%%

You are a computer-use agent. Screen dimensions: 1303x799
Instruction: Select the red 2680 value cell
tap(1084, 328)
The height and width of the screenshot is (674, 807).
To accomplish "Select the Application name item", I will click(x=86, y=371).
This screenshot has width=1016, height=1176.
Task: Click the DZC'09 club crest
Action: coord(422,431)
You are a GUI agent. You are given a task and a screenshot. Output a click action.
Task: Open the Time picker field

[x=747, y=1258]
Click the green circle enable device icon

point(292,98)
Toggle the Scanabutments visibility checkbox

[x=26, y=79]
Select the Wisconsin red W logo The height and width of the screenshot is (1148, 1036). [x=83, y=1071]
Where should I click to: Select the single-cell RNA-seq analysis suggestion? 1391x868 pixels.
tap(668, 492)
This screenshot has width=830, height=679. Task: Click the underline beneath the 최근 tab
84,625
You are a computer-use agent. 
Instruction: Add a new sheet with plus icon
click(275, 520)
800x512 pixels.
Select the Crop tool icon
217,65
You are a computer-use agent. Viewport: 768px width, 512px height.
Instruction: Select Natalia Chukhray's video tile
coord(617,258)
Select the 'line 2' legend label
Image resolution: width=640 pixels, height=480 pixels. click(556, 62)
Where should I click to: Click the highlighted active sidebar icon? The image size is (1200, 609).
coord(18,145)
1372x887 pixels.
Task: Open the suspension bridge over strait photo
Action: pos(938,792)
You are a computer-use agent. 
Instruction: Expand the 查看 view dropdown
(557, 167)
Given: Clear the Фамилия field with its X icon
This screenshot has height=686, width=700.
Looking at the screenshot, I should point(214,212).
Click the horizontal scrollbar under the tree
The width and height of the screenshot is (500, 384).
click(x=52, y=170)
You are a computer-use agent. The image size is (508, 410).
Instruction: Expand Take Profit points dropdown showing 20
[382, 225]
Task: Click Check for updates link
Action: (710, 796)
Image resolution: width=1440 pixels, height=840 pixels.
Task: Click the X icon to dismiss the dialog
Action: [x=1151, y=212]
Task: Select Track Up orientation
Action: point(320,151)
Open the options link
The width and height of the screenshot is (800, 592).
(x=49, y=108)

%%

**Stated task**.
Render the stretch of the records from the first line through the line containing "click(275, 520)", both ends included, as a JSON list of strings with one string per line, omitting blank lines.

**Solution**.
[
  "You are a computer-use agent. Screen dimensions: 1303x799",
  "Instruction: Select the red 2680 value cell",
  "tap(1084, 328)",
  "The height and width of the screenshot is (674, 807).",
  "To accomplish \"Select the Application name item\", I will click(x=86, y=371).",
  "This screenshot has width=1016, height=1176.",
  "Task: Click the DZC'09 club crest",
  "Action: coord(422,431)",
  "You are a GUI agent. You are given a task and a screenshot. Output a click action.",
  "Task: Open the Time picker field",
  "[x=747, y=1258]",
  "Click the green circle enable device icon",
  "point(292,98)",
  "Toggle the Scanabutments visibility checkbox",
  "[x=26, y=79]",
  "Select the Wisconsin red W logo The height and width of the screenshot is (1148, 1036). [x=83, y=1071]",
  "Where should I click to: Select the single-cell RNA-seq analysis suggestion? 1391x868 pixels.",
  "tap(668, 492)",
  "This screenshot has width=830, height=679. Task: Click the underline beneath the 최근 tab",
  "84,625",
  "You are a computer-use agent. ",
  "Instruction: Add a new sheet with plus icon",
  "click(275, 520)"
]